Taking time off between high school and college or sometime during the undergraduate years, as Ms. Obama is doing before she attends Harvard, has plenty of appeal for high school graduates who don’t know what they want out of college or seek to work, travel or volunteer on the sort of schedule that an academic calendar does not allow.
Parents, however, often worry themselves sick over such talk. While no one wants to drop a six-figure sum on a teenager who doesn’t want to be in school, there are often nagging doubts over whether students who stop for a bit will ultimately get back on track.
Twenty-five years ago, my friend Colin Hall and I tried to dispel those concerns by finding and interviewing as many students who took gap years as we could. We profiled 33 of them in a book called “Taking Time Off,” which was published 20 years ago.
This summer, after news of Ms. Obama’s choice, I tracked down everyone from the book to see what had become of them. Was their gap year ultimately incidental to their lives, or did it help them grow into the person they were meant to become? And for those who now had children, how would they react if their offspring wanted to take a gap year?
Families seeking data on gap years won’t find much. Part of the problem is that federal data on college delay and completion don’t measure all the reasons people started college late. While some people make a deliberate choice to delay college to serve in the military or work or travel, others meander for a few years before deciding to try college after all.
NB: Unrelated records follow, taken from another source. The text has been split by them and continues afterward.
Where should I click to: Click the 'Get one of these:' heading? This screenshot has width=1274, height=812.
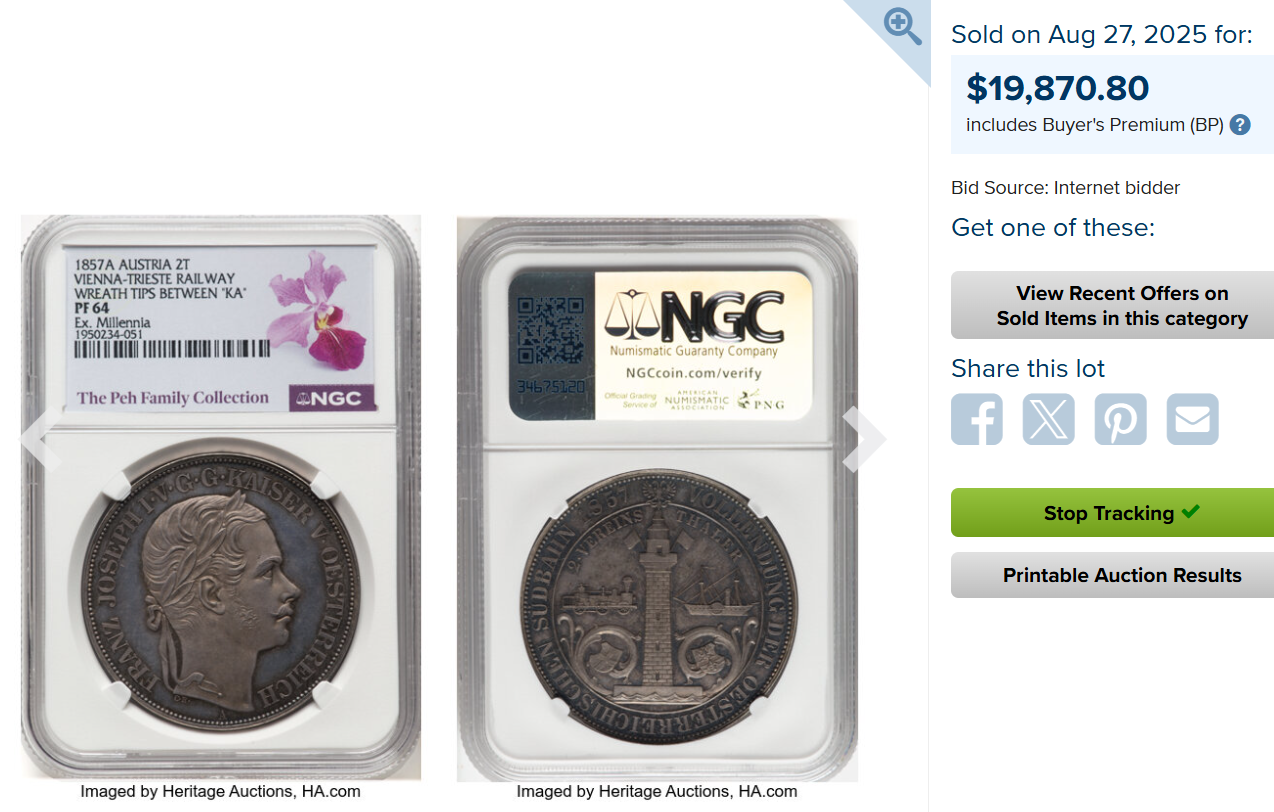(1052, 228)

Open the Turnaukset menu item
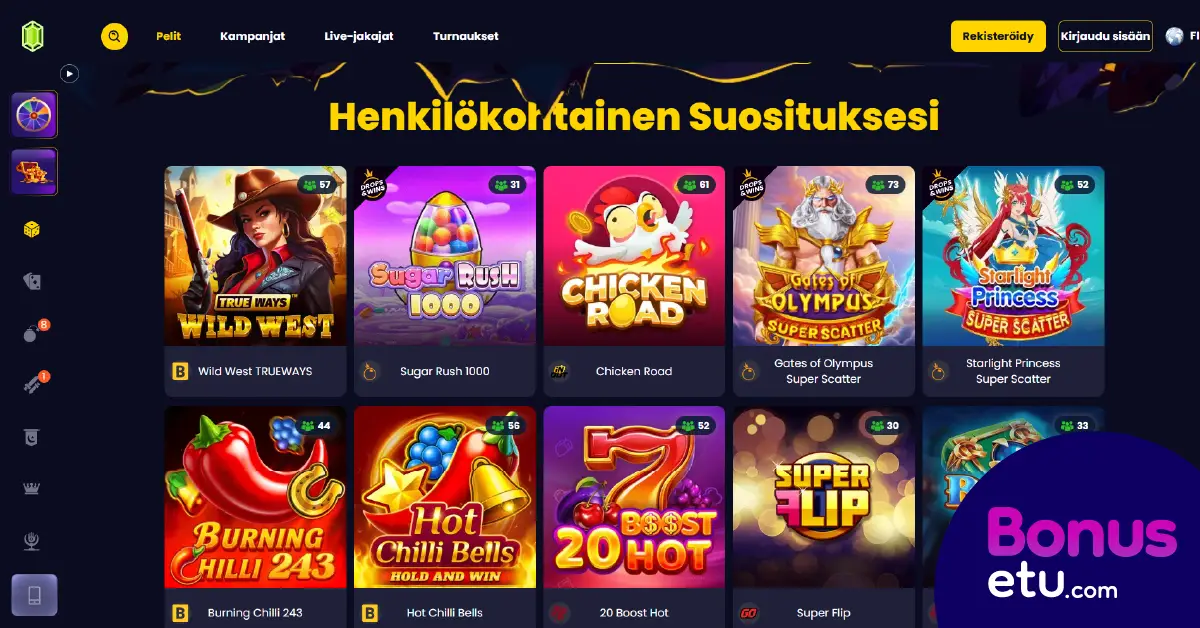tap(466, 36)
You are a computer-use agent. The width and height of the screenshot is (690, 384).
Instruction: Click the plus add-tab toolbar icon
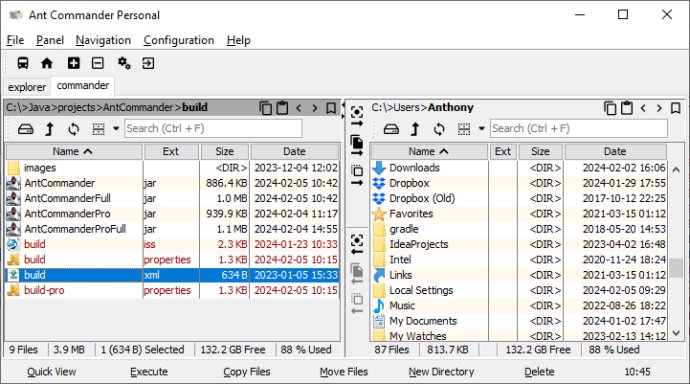[x=73, y=63]
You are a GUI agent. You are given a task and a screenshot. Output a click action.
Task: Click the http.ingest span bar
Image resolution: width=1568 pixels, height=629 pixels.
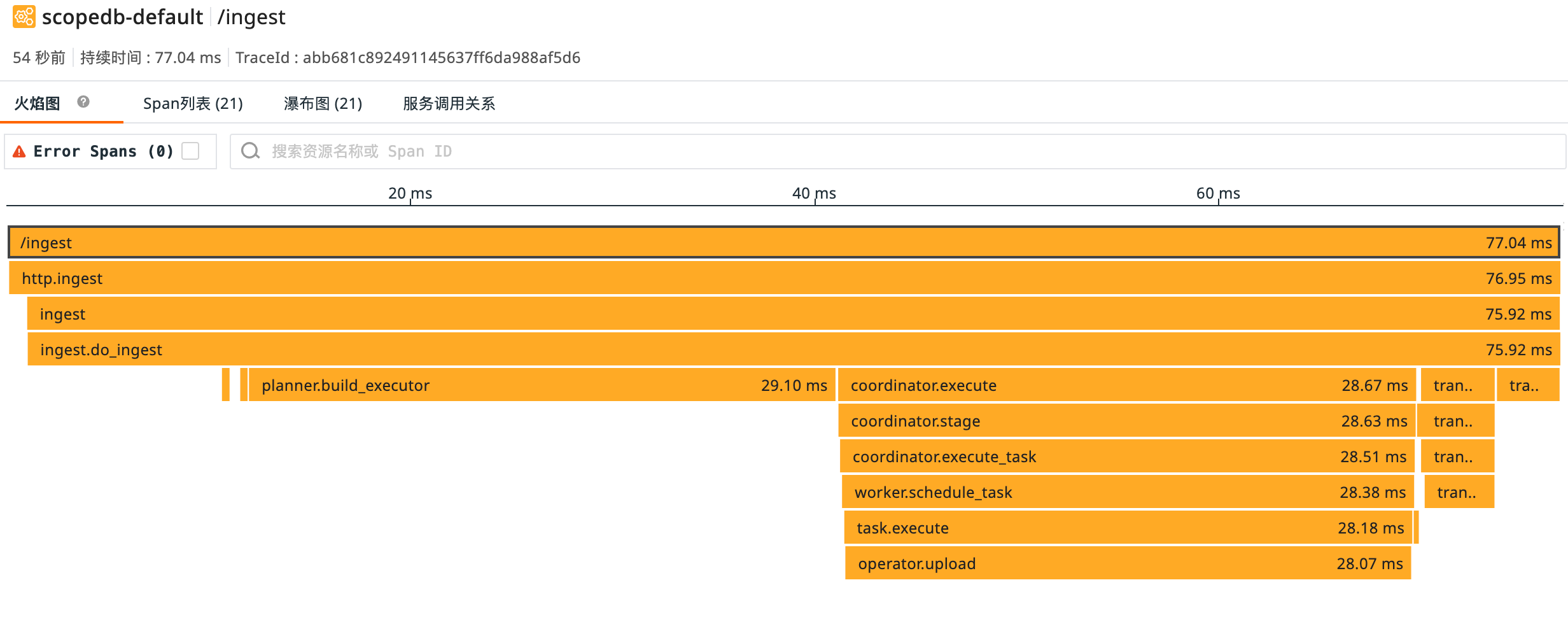(783, 278)
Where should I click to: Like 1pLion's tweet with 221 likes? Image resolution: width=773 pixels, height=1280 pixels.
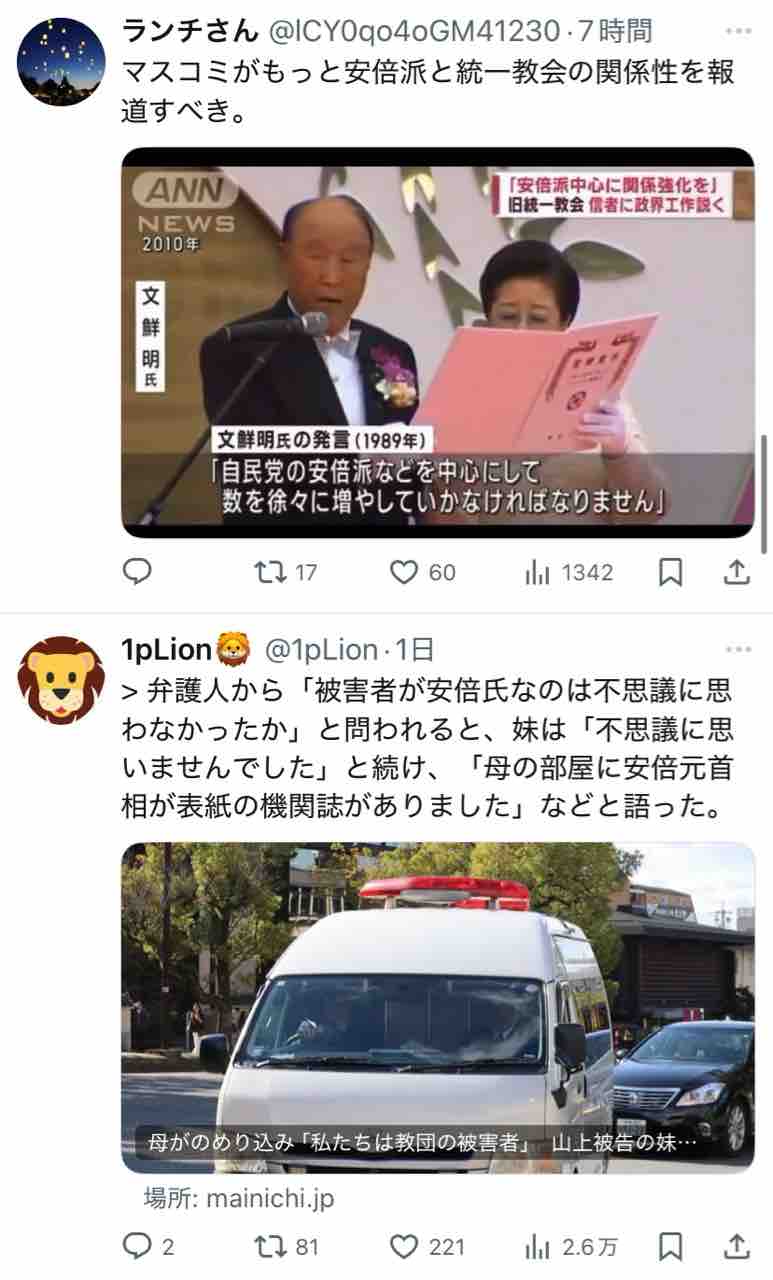[427, 1246]
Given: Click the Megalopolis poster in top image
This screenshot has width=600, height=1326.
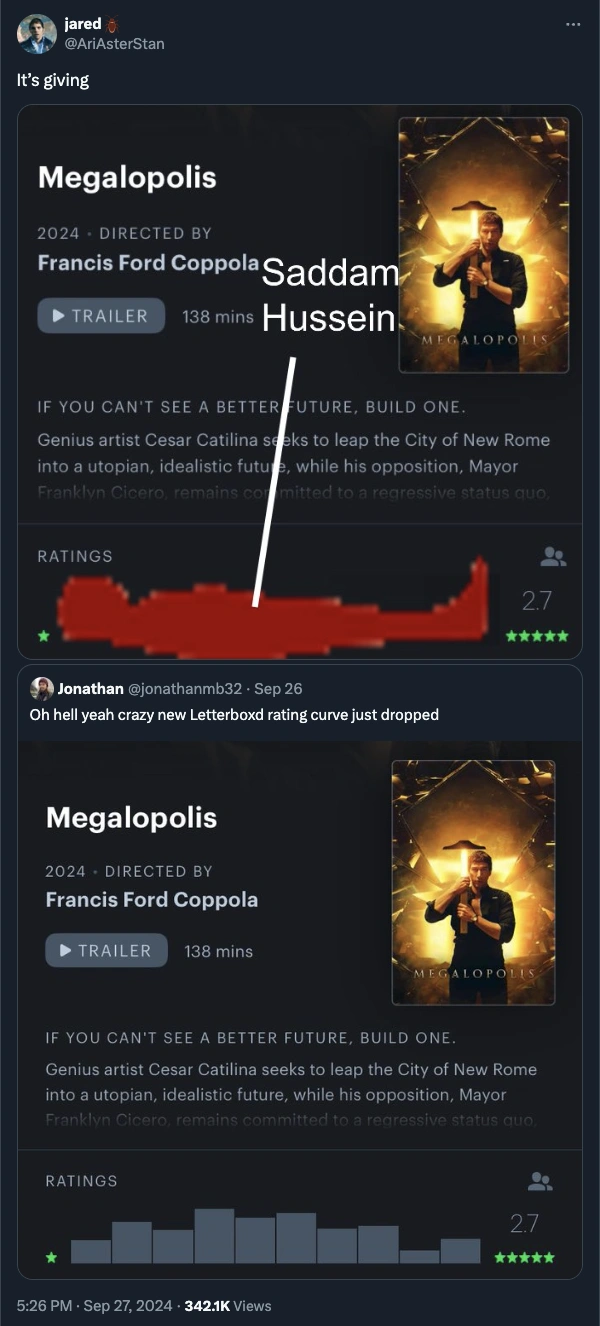Looking at the screenshot, I should click(x=484, y=245).
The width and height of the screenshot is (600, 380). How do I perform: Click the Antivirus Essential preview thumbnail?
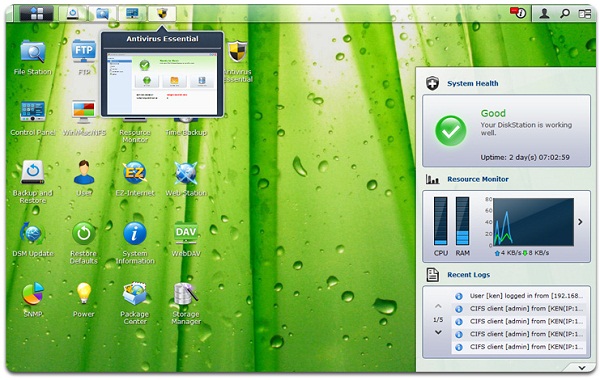162,84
A number of researchers have shown a connection between a deliberate choice to take some time off and getting better grades upon return to the classroom. Devin G. Pope, a professor of behavioral science at the University of Chicago’s Booth School of Business, saw the link among people who had served at a Mormon mission. Bob Clagett, the former dean of admissions at Middlebury College, saw similar results when he helped inspire number-crunching among students there and at the University of North Carolina.
Once college is over, however, we enter the realm of anecdotal evidence when it comes to first jobs. Parents worry that if their children take a gap year, they will appear wayward to employers, which may have more to do with the term than how that year was spent. “It suggests a hole,” said Abigail Falik, founder of Global Citizen Year, which has 115 people working in four countries. She prefers the term bridge year, with its implication of a deliberate connection between one stage of life and the next.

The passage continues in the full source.